"On aime d'abord par hasard,
Par jeu, par curiosité,
pour avoir dans un regard,
Lu des possibilités."
-Paul Géraldy-
Rose voyait ses petits-enfants et son gendre à présent toutes les semaines et malgré le fait qu'elle les aime de tout son cœur, elle détestait les voir là, errer comme des fantômes dans cette grande maison. Mais quand elle vit Nathan disparaître à l'étage puis Abi, elle sût que ce dimanche serait différent. Elle regarda Frank qui n'avait même pas remarqué que ses enfants n'étaient toujours pas redescendus avec son pull et décida d'aller voir.
Ce qu'elle vit, elle le gravera à tout jamais dans sa mémoire : ses petits-enfants devant son coffre tenant dans les mains ; une photo de son premier amour. Ses deux vies réunis, celles qu'elle avait toujours maintenues éloignées, son avant et son après. Et dans la pénombre de cette pièce sous les combles elle vit son petit-fils qui avait peur de vivre ou plutôt d'aimer, elle vit sa petite fille bien trop mince, sa petite fille qui ne touchait presque plus à son assiette et la vérité lui éclata au visage : sa famille était en train de sombrer. Peut-être que si dans ce grenier elle n'avait pas vu ça, elle serait partie, les aurait laissés avec leurs questions qui n'obtiendraient jamais de réponse mais elle le vue et s'assit non sans difficulté à côtés d'eux. Sans montrer la moindre surprise comme si elle s'attendait à la trouvait là, Abigail se tourna vers sa grand-mère, lui tendit la photo et alla droit-au-but.
- Qu'est-il arrivé à Joseph ?
Rose la regarda d'abord sans rien dire, elle observa ses yeux gris virant vers le vert, ses pommettes hautes et ses joues un peu creusés, elle regarda le visage d'une gamine de treize ans qui donnait l'impression d'en avoir cinq de plus. Puis elle observa Nathan, Nathan et ses yeux sombres, Nathan qui semblait sur le point de lui crier quelque chose, quelque chose qu'elle savait déjà, qu'elle avait appris à entendre quand bien même il ne disait rien.

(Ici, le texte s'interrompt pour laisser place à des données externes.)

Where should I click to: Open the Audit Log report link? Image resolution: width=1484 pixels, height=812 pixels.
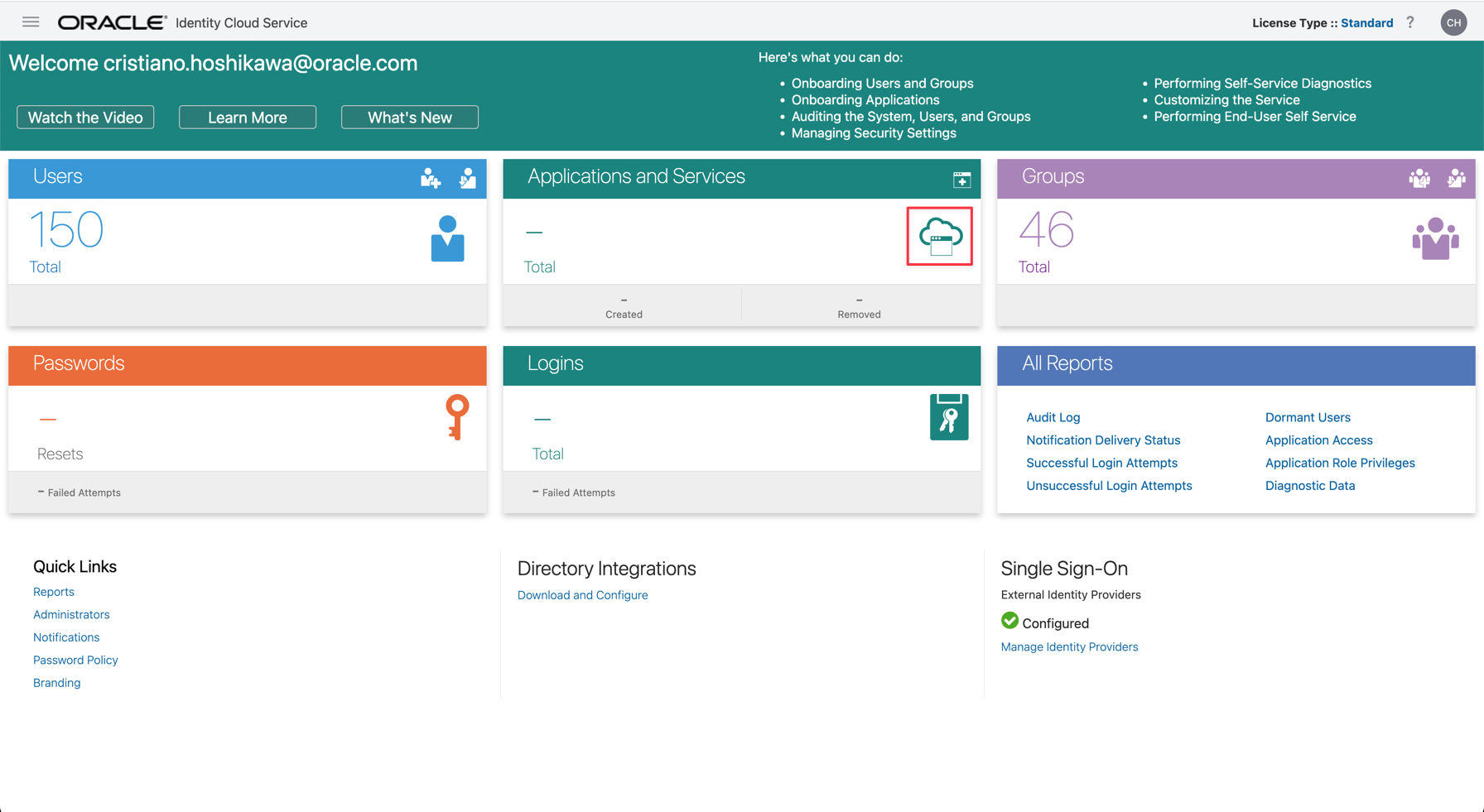coord(1053,417)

- La dernière fois que je l'ai vu c'était le 10 avril 1943 près du lac et il pleuvait. Je portais la robe verte qu'il y a dans ce coffre, dit-elle en le montrant d'un geste large de la main, je ne sais plus ce que l'on s'est dit mais nous nous sommes embrassé et murmuré des promesses que n'avons pas pu tenir.
Son regard se posa plus loin, près du lac, là où elle avait encore quinze ans.
- Le lendemain, il a été arrêté avec sa famille par la police française parce qu'il était juif. Ils l'ont mis dans un train pour bestiaux qui l'a emmené jusqu'à Auschwitz. Sa mère et son petit frère ont été gazés dès leur arrivé mais son père et lui ont peut-être vécu un peu plus longtemps. Je ne leur souhaite même pas... A quoi bon vivre dans l'horreur quelques semaines de plus pour mourir après ?
De toute façon, il serait devenu un fantôme maigre mon Joseph...Elle darda son regard dur sur sa petite fille qui pleurait en écoutant son récit. Rose se rendit compte qu'elle aussi pleurait à présent, cela faisait tellement longtemps qu'elle ne s'était pas autorisée à penser à ça.
- Je ne lui ai jamais dit que je l'aimais, finit-elle en regardant Nathan.
Quelques secondes passèrent sans que personne ne dise rien.
- Oh mamie Rose... Abigail la prit dans ses bras et elles pleurerent ensemble l'une dans les bras de l'autre. Ce moment-là que Frank arriva complètement perdu de trouver ses enfants et sa belle-mère en larme devant un coffre.
- Mais...que...
Rose, Nathan et Abigail se regardèrent et éclatèrent de rire devant la mine complètement ahuri de Frank.
- Viens là Frank, nous avons quelque chose à te raconter dit gentiment Rose en tapotant d'une main la place à côté d'elle. Ce jour-là dans le grenier, la pluie, tapant toujours contre les carreaux, les silences devinrent des mots réparant les fissures causées par les non-dits.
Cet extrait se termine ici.